Statin therapy is not routinely recommended for individuals with New York Heart Association class II to IV heart failure or who are receiving maintenance hemodialysis.
When Considering or Using High-Intensity Statins
The guidelines recommend the treating clinician consider:
- Multiple or serious comorbidities, such as impaired renal or hepatic function.
- A history of previous statin intolerance or muscle disorders.
- Unexplained elevated levels of alanine transaminase greater than three times the upper limit of normal.
- Patient characteristics or concomitant use of medications that affect statin metabolism.
- Age older than 75 years.
When Considering Other Groups for Aggressive Cholesterol-Lowering Medications Besides Those in the Risk Calculator
The guidelines recommend the treating clinician consider patients with:
- A primary LDL-C level of 160 mg per dL (4.14 mmol per L) or greater, or other evidence of genetic hyperlipidemias.
- Family history of premature ASCVD before 55 years of age in a first-degree male relative or before 65 years of age in a first-degree female relative.

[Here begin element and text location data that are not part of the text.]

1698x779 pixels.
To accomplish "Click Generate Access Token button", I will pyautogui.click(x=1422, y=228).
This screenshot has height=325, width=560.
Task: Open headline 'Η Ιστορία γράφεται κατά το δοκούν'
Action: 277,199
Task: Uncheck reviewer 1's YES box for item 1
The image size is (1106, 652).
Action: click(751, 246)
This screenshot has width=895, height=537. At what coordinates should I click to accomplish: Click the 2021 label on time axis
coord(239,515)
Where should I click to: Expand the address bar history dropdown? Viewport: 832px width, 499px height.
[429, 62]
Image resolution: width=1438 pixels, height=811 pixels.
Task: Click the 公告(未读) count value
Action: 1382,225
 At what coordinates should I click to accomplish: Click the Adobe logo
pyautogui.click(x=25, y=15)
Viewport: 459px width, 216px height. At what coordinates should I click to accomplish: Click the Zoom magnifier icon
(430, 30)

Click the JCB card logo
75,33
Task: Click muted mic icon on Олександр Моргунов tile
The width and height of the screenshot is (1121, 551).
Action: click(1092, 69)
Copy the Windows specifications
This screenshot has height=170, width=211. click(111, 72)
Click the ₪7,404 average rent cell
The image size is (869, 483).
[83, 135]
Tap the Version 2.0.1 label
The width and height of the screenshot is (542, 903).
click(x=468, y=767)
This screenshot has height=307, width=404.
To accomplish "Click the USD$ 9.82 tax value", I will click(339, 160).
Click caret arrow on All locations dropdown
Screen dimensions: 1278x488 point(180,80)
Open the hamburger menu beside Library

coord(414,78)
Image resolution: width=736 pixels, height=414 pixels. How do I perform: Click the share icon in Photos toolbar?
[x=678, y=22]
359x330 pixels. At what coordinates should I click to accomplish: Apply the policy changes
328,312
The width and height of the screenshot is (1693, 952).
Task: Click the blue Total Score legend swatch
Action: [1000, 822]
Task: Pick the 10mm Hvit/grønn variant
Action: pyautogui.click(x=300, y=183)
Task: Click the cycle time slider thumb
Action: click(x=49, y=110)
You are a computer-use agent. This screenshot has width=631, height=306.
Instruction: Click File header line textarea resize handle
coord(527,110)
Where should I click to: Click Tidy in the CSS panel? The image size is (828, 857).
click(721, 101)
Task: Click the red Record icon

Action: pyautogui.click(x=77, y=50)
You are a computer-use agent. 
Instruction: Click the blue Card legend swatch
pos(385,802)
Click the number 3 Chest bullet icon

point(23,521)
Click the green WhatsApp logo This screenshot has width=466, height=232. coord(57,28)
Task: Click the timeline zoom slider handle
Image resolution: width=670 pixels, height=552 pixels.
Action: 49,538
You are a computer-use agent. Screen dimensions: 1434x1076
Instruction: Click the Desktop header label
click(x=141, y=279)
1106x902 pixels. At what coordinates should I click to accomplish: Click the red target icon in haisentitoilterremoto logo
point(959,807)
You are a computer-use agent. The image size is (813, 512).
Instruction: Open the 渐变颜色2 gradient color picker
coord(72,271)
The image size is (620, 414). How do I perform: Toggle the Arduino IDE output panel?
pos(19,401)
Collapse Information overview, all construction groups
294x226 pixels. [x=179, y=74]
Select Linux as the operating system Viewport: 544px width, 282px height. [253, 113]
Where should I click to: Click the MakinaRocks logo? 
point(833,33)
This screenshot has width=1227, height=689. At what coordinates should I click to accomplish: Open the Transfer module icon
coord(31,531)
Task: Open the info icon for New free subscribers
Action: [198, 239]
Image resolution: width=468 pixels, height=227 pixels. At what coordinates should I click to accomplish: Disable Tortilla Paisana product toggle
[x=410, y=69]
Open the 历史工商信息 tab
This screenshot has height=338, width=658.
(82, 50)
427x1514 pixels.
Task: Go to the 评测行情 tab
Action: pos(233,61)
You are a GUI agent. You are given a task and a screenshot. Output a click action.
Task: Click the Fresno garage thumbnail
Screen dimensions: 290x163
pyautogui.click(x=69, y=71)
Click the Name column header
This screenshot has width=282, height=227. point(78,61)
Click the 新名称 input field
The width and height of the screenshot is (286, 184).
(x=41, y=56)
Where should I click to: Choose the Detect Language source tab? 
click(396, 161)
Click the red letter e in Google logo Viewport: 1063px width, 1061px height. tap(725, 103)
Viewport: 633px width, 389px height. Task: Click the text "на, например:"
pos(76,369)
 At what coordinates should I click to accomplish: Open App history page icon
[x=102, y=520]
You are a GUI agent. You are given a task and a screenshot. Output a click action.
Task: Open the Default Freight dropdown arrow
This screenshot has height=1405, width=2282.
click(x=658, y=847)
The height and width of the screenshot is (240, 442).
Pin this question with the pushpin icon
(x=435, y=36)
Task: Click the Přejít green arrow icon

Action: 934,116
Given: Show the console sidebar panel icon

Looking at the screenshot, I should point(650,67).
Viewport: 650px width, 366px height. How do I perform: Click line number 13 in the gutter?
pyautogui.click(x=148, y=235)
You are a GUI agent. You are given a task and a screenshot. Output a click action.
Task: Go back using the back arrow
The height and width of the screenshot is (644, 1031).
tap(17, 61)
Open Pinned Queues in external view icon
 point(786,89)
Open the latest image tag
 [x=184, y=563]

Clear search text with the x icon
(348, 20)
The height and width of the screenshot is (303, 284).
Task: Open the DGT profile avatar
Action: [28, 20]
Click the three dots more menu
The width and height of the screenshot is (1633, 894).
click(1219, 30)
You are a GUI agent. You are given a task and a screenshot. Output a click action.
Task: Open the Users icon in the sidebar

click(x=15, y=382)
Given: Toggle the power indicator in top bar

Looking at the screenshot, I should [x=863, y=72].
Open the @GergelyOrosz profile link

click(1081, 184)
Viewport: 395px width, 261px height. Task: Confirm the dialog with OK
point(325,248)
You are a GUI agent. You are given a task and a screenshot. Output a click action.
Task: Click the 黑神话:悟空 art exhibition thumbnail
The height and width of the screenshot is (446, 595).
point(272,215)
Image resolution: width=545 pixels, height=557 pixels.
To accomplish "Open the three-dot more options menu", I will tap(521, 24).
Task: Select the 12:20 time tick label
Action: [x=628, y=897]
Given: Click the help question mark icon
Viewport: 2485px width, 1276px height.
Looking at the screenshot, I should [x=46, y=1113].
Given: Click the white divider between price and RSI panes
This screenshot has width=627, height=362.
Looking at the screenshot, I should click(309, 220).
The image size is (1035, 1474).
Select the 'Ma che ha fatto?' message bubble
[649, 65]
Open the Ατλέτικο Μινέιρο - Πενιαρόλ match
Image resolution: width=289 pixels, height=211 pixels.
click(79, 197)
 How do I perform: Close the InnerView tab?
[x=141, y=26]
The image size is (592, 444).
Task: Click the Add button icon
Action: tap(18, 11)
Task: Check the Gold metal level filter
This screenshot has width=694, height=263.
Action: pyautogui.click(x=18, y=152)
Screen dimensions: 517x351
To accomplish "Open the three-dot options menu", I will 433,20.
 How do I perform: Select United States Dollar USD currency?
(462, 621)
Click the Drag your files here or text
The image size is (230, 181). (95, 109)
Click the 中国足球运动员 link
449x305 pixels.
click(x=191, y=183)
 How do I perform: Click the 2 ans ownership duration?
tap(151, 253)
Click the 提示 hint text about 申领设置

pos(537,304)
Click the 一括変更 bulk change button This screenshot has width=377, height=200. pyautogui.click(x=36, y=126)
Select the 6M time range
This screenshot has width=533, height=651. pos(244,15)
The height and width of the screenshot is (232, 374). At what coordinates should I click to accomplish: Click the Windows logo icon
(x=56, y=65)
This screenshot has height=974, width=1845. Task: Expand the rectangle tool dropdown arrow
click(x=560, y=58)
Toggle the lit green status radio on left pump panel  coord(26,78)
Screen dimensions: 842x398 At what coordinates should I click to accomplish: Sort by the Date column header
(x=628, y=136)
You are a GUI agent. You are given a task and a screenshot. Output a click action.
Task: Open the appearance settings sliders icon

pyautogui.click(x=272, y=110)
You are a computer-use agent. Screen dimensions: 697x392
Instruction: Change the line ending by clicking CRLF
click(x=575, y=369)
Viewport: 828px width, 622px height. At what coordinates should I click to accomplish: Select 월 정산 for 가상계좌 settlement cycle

- High-sensitivity C-reactive protein level of 2 mg per L (19.05 nmol per L) or greater.
- Coronary artery calcium score of 300 Agatston units or greater, or being in the 75th percentile or greater for age, sex, and ethnicity.
- Ankle-brachial index (ABI) less than 0.9.
- Elevated lifetime risk of ASCVD.
When Monitoring Statin Effects and Side Effects
- Assess adherence, response to therapy, and adverse effects within 4 to 12 weeks following statin initiation or change in therapy.
- Measure fasting lipid levels.
- Do not routinely monitor alanine transaminase or creatine kinase levels unless symptomatic.
- Screen and treat type 2 diabetes according to current practice guidelines; heart-healthy lifestyle habits should be encouraged to prevent progression to diabetes.